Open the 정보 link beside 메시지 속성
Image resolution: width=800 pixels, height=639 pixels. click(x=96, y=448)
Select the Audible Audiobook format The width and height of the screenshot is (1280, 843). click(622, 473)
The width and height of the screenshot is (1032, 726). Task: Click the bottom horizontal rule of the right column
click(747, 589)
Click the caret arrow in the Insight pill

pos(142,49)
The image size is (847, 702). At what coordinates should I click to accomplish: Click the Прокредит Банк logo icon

────

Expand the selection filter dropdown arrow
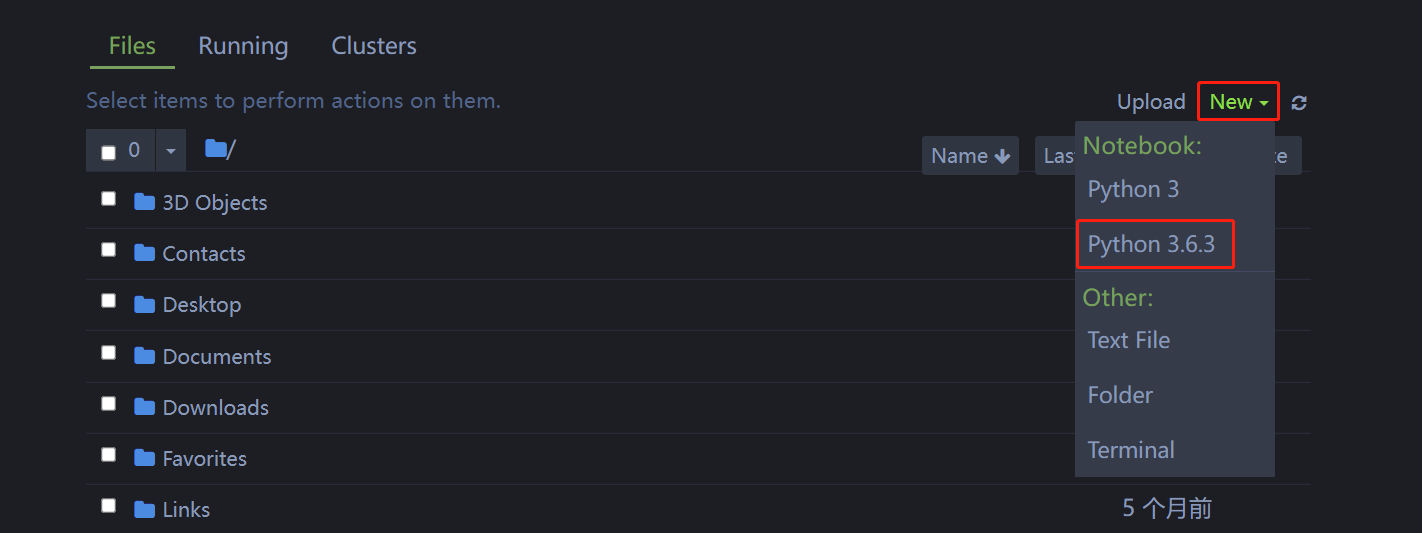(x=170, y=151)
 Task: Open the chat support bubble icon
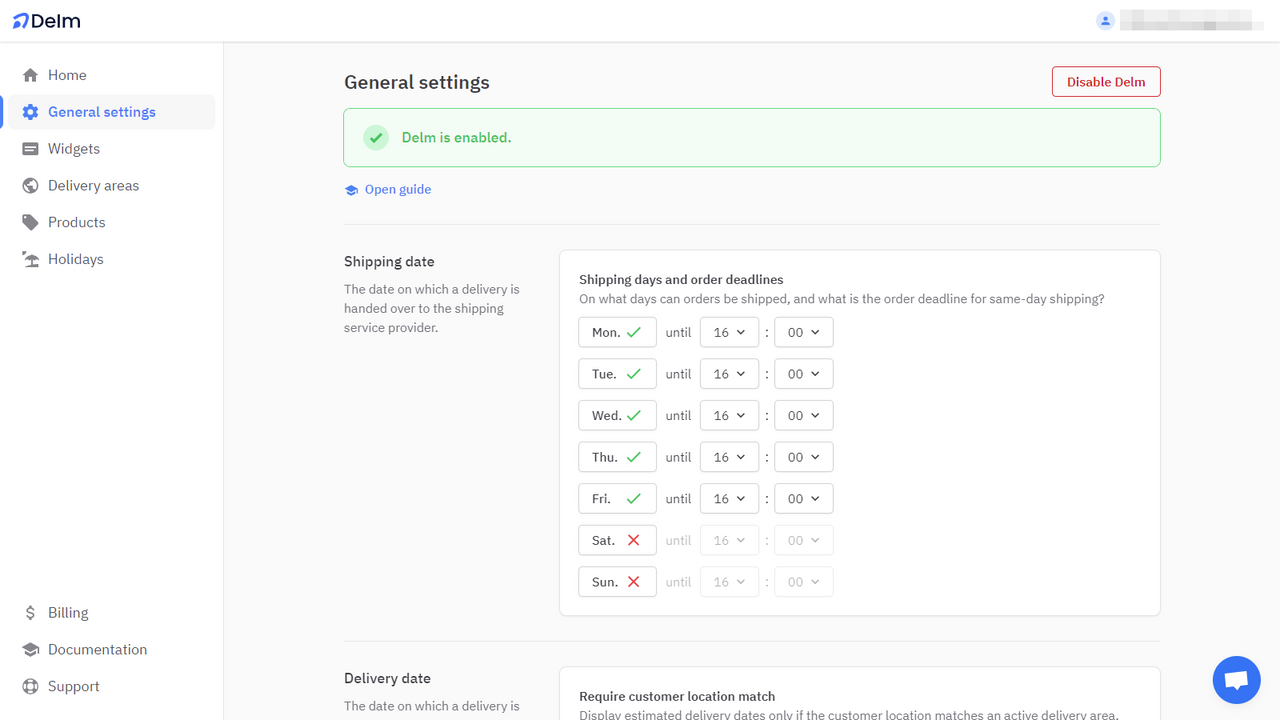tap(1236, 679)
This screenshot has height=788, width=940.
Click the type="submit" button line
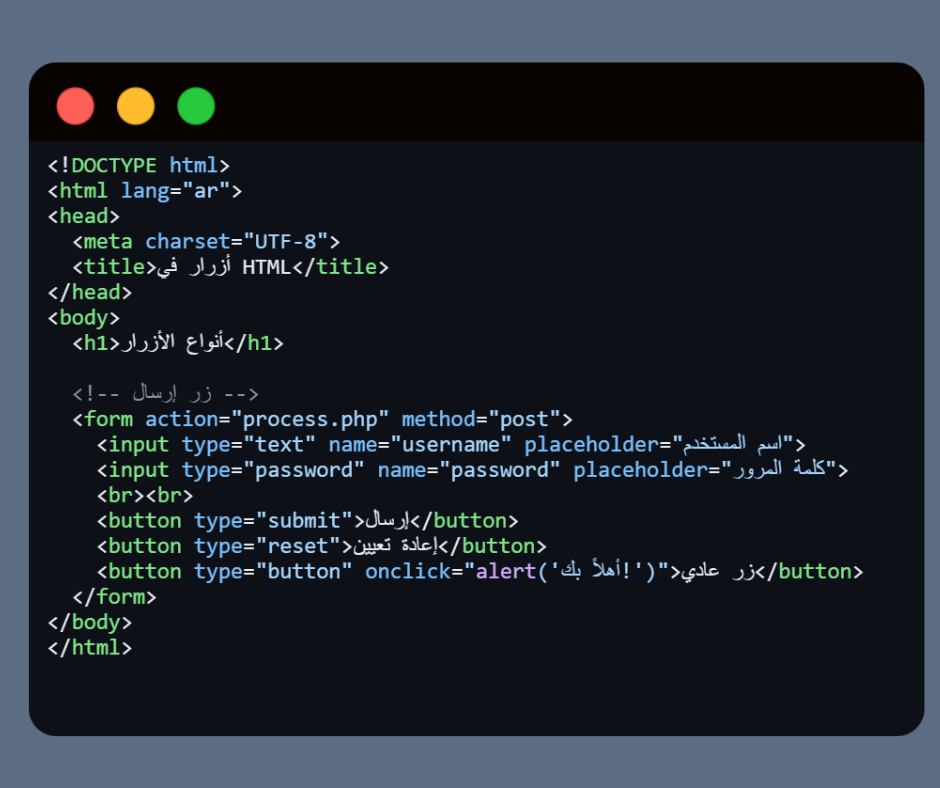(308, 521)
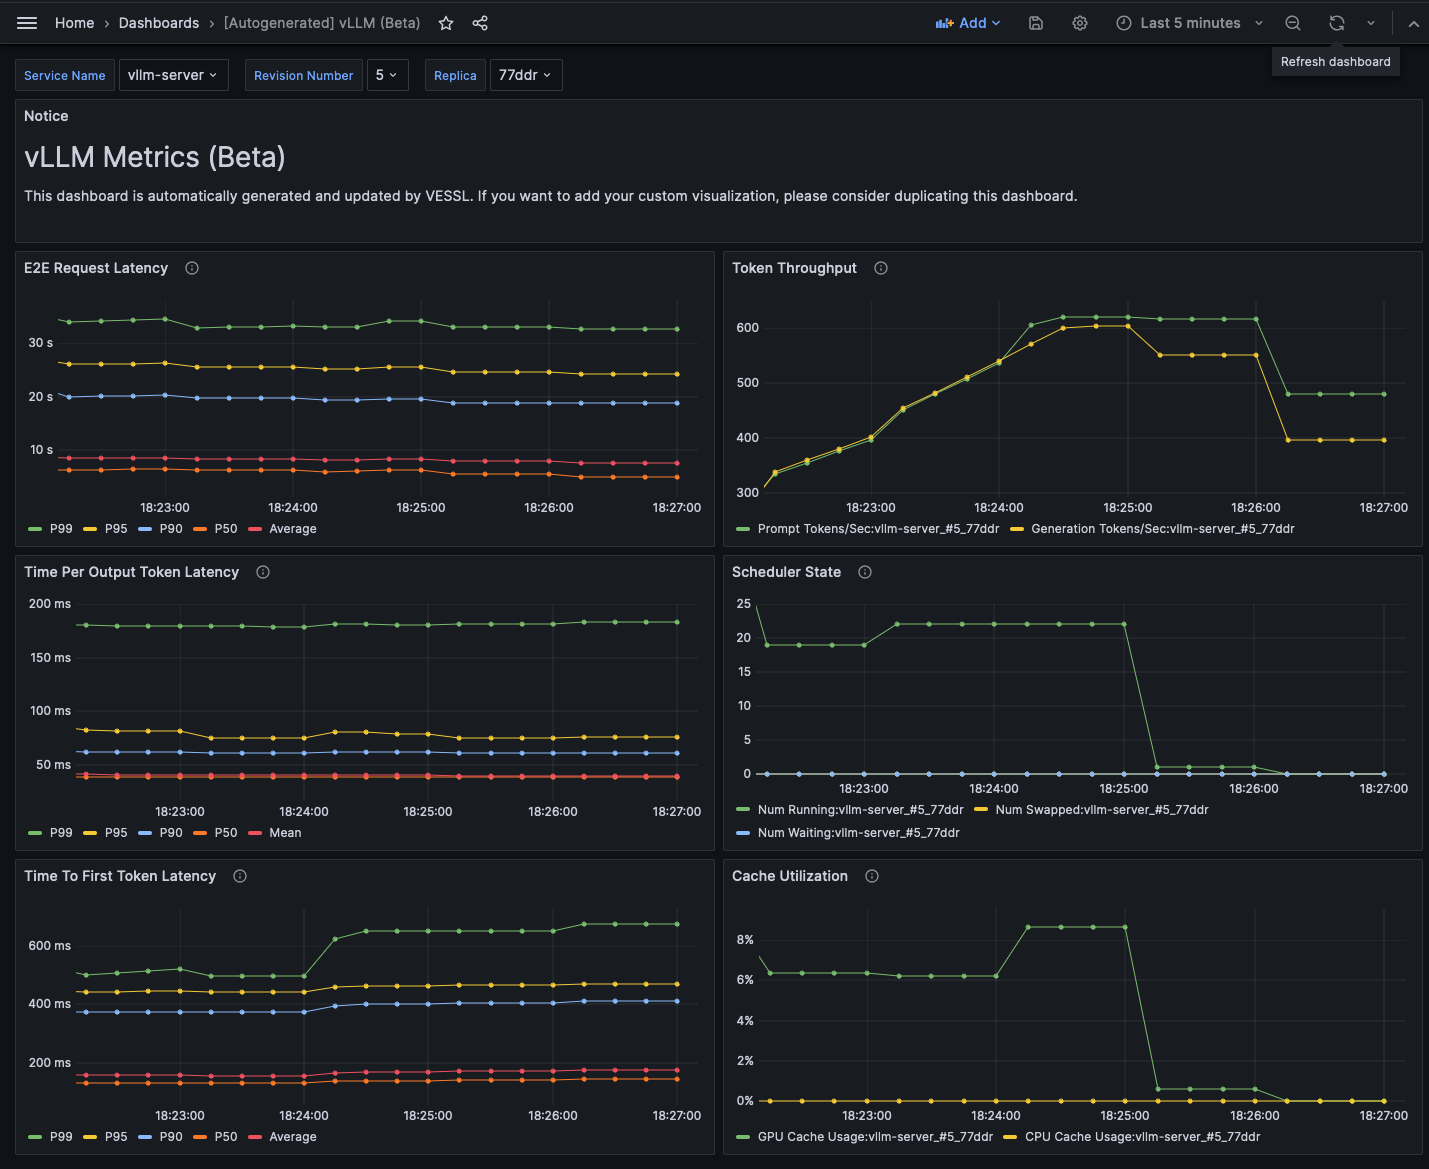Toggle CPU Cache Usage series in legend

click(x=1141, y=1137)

────

• _Directions_
Can you express the stretch from the line containing "Open the 정보 link beside 메시지 속성" through the line containing "The image size" as a Markdown table with the columns Row and Entry Text, numbering each row and leaving out blank lines?

• _Response to the exercise_
| Row | Entry Text |
|---|---|
| 1 | Open the 정보 link beside 메시지 속성 |
| 2 | Image resolution: width=800 pixels, height=639 pixels. click(x=96, y=448) |
| 3 | Select the Audible Audiobook format The width and height of the screenshot is (1280, 843). click(622, 473) |
| 4 | The width and height of the screenshot is (1032, 726). Task: Click the bottom horizontal rule of the right column |
| 5 | click(747, 589) |
| 6 | Click the caret arrow in the Insight pill |
| 7 | pos(142,49) |
| 8 | The image size is (847, 702). At what coordinates should I click to accomplish: Click the Прокредит Банк logo icon |